Migranti chiamati dal ministro Piantedosi “carichi residuali” deportati sulla nave dei rifiuti umani in Albania. Sono originari dell’Egitto e del Bangladesh. L’arrivo previsto per mercoledì mattina

di Marina Della Croce da il manifesto

Dopo tanti annunci alla fine i primi migranti destinati ai due centri che l’Italia ha aperto in Albania sono partiti ieri da Lampedusa a bordo della nave militare Libra. Chi si aspettava grandi numeri, però, è rimasto deluso. A bordo del pattugliatore della Marina, che arriverà mercoledì nel porto di Schengjin dove si trova il primo dei due hotspot voluti dal governo Meloni, ci sono infatti appena 16 migranti, tutti maschi adulti, come prevede il protocollo siglato nel 2023, non vulnerabili e provenienti da paesi considerati sicuri, in questo caso Egitto e Bangladesh.

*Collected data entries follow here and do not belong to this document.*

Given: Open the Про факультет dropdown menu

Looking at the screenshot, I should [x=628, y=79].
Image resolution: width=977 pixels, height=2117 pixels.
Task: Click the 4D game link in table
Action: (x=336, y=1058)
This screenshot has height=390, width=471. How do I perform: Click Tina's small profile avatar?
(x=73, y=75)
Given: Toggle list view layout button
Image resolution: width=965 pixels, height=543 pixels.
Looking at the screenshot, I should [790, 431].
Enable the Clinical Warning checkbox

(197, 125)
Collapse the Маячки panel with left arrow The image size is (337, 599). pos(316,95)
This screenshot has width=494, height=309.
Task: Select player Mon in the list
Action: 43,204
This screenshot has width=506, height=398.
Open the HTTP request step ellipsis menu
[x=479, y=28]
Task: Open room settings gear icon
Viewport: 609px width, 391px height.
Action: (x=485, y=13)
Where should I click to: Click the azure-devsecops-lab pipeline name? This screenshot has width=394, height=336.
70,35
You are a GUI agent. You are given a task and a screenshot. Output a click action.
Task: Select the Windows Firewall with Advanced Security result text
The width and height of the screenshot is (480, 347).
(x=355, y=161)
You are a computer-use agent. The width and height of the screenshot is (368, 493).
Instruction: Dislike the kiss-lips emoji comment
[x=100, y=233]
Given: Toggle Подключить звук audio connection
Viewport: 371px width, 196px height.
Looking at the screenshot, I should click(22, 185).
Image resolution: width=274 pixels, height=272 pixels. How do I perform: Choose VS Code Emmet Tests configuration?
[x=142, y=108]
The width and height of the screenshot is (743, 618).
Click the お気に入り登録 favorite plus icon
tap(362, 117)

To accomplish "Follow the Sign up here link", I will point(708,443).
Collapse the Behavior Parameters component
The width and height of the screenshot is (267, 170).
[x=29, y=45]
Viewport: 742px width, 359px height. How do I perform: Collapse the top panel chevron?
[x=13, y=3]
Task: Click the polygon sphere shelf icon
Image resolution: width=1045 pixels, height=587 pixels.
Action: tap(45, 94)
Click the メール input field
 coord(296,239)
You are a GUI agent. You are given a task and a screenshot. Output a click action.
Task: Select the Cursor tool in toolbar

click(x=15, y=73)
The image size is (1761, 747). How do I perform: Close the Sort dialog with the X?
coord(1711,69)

Un numero talmente esiguo da far sorgere il sospetto che il viaggio serva al governo più che altro a smorzare la possibilità di un fallimento del progetto viste le volte in cui l’apertura dei centri è stata data per fatta e poi è slittata. «In effetti colpisce un numero così ridotto» commenta l’avvocato Gianfranco Schiavone, giurista dell’Associazione studi giuridici sull’immigrazione (Asgi). «Sarebbe interessante capire come sono state selezionate queste persone, se hanno manifestato una debolezza nella loro domanda di asilo, magari dicendo che sono venuti in Italia alla ricerca di un lavoro. Oppure se si è trattato semplicemente di un piccolo sbarco».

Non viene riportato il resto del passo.